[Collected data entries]
++++++

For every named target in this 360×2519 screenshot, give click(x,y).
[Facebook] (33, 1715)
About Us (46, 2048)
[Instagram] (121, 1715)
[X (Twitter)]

++++++

Exercise:
Once you have read the data above, print all of it again exactly.

Exercise solution:
For every named target in this 360×2519 screenshot, give click(x,y).
[Facebook] (33, 1715)
About Us (46, 2048)
[Instagram] (121, 1715)
[X (Twitter)]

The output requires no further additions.